Con queste parole il professor Gabrio Forti, direttore dell’Alta Scuola sulla Giustizia penale "Federico Stella" dell'Università Cattolica, descrive il legame, solo apparentemente distante, tra i temi del diritto e il filo conduttore della prima edizione del Soul Festival, la meraviglia. Quello dell'ascolto e dell'incontro anche quando apparentemente sono inconciliabili se non addirittura impossibili. È stato questo il tema, domenica 17 marzo, di "Riparare il dolore: l'altro come scoperta" l’evento in cui Agnese Moro e Grazia Grena hanno raccontato la loro esperienza all'interno di un percorso di giustizia riparativa.
«Un cammino - ha spiegato la figlia del politico ucciso dalle Brigate Rosse nel 1978 - che si contraddistingue da due elementi: lontananza e sorpresa. La prima è abbastanza ovvia, c'è chi le ha prese e chi le ha date. La sorpresa, però, è che al di là della distanza c'è qualcosa in cui entrambe le parti sono uguali, al netto delle diversità, che restano. Ed è l'incontro con l’irreparabile, qualcosa che non può essere sanato né dalla giustizia classica né da quella riparativa. Vale per entrambe le parti, chi ha subito il male e chi lo ha provocato. E resta. Mio padre è stato assassinato e questo non cambierà. Quello su cui puoi lavorare sono le scorie provocate dall’irreparabile. La giustizia classica neanche le sfiora, quella riparativa, invece, può intervenire».

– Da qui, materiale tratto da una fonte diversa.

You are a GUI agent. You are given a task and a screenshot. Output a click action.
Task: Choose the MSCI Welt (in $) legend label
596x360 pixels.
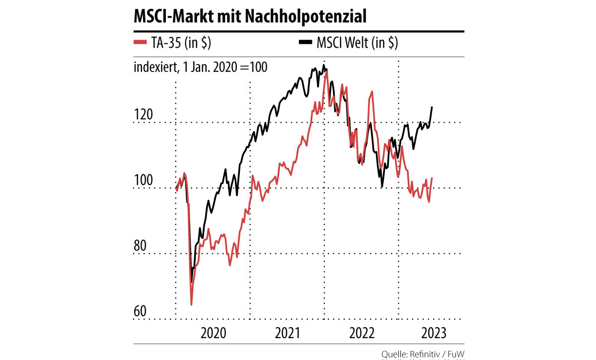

«In questi anni - ha aggiunto Agnese Moro - mi sono dovuto confrontare con tre momenti. Il primo è l'immobilità. Un qualcosa che resta bloccato nella tua vita. Puoi andare avanti, fare le tue scelte, ma le maschere che sei costretto a portare ti obbligano a essere la vittima, che piange, che deve odiare. Il secondo è il silenzio perché trovare le parole per raccontare agli altri significa colpire in qualche modo chi ti è vicino e cerchi di proteggere. E allora resti zitta. L'ultimo è l'ingombro. Quando ci hanno restituito i vestiti di mio padre, erano insanguinati. Un sangue che invade anche tutto il passato del ‘prima’, i momenti belli trascorsi insieme. La ragazza di 25 anni che ero non potrà mai essere recuperata. È un peso che ti toglie il respiro. L’unica soluzione può essere l’incontro. È una sofferenza, certo. Ma se ti parlo, se ti rimprovero, sei una cosa viva, non sei più un fantasma. E allora riesci a guardare a oggi e, magari, anche al domani».